American Superslam Wrestling
October 14, 2012 at 3:57 pm
Fancy an evening out in Blackpool with huge burly men and gigantic roaring noises from a gladiator enthused crowd? American Superslam Wrestling promises costumes and pantomime; cries of “Shall I bust his arm?” and so much more. It may surprise you to learn that the most common age group in the audience is 8-12 year olds, who love all that stuff. Yes you heard me right. The kids of today hey? Caught Up In The Commotion You literally cannot help but be enthusiastic at this event. Whether you want to or not, some aspect of stereotyped masculinity will appeal, and you will find yourself shouting along with the ten year olds. Don’t know who to cheer for?
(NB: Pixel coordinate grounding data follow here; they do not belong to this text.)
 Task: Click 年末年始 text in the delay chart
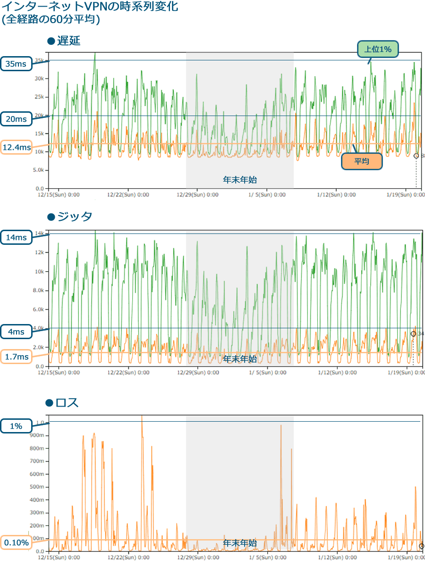point(240,180)
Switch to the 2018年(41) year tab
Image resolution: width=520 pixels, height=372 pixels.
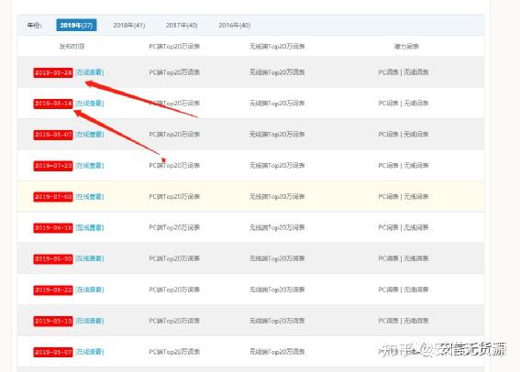(x=129, y=25)
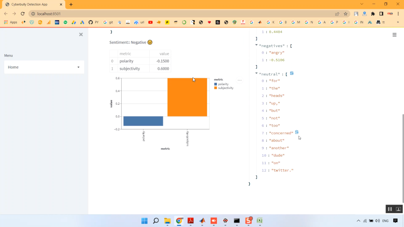Image resolution: width=404 pixels, height=227 pixels.
Task: Open the chart's three-dot actions menu
Action: (239, 80)
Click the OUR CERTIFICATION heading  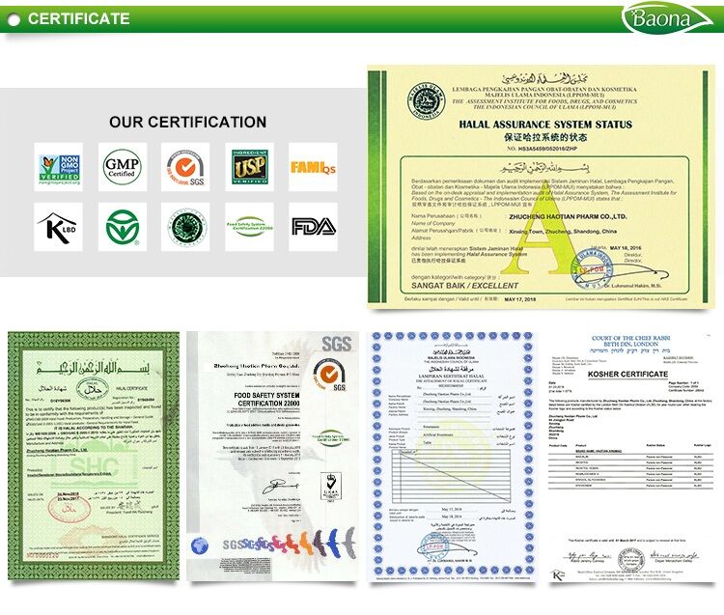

Well, if you don’t want your kids or anyone else’s for that matter, to think you have been living under a rock for a couple of decades, you need to get familiar with the American Superslam Wrestling Stars. Top Wrestling Stars First there is Fit Finlay better known as the Belfast Bruiser. This man is a legend on the circuit. Professionally wrestling since the 80s, he does not know when to lie down quietly, and has some gruesome facial expressions to whip up any crowd. Usually wears a green manotard – that’s a man in a leotard for anyone not familiar with the jingo. Danny “Boy” Collins is another circuit legend, famous for beating Fit Finlay to the heavyweight title in 1989. It is as if that old grudge has never been settled when these two get fighting in the ring. El Ligero also known as Simon Musk is a British professional wrestler and currently highly regarded in this world of bump and jump to the ground. Usually sporting a Viking horn mask in colourful yellow and blue, he is one to watch out for. Theatre or Sport? If you’ve not followed wrestling since the 80s you may not have realised that things have gone futher than those days when Hulk Hogan used to run around looking insanely dangerous sporting his peroxide locks. Back then, fans would pride themselves on spotting fake moves, non strikes made to look like strikes and fake pain. Today, with advances in stunt mechanics and better actor training, it is really difficult to spot that the whole act is choreographed, making for a thrilling experience that transcends the televised experience of watching wrestling. It all feels very real. The wrestling ring is to be set up in the Blackpool Pavillion, which has great viewing and vantage points so that you won’t miss a moment of the action.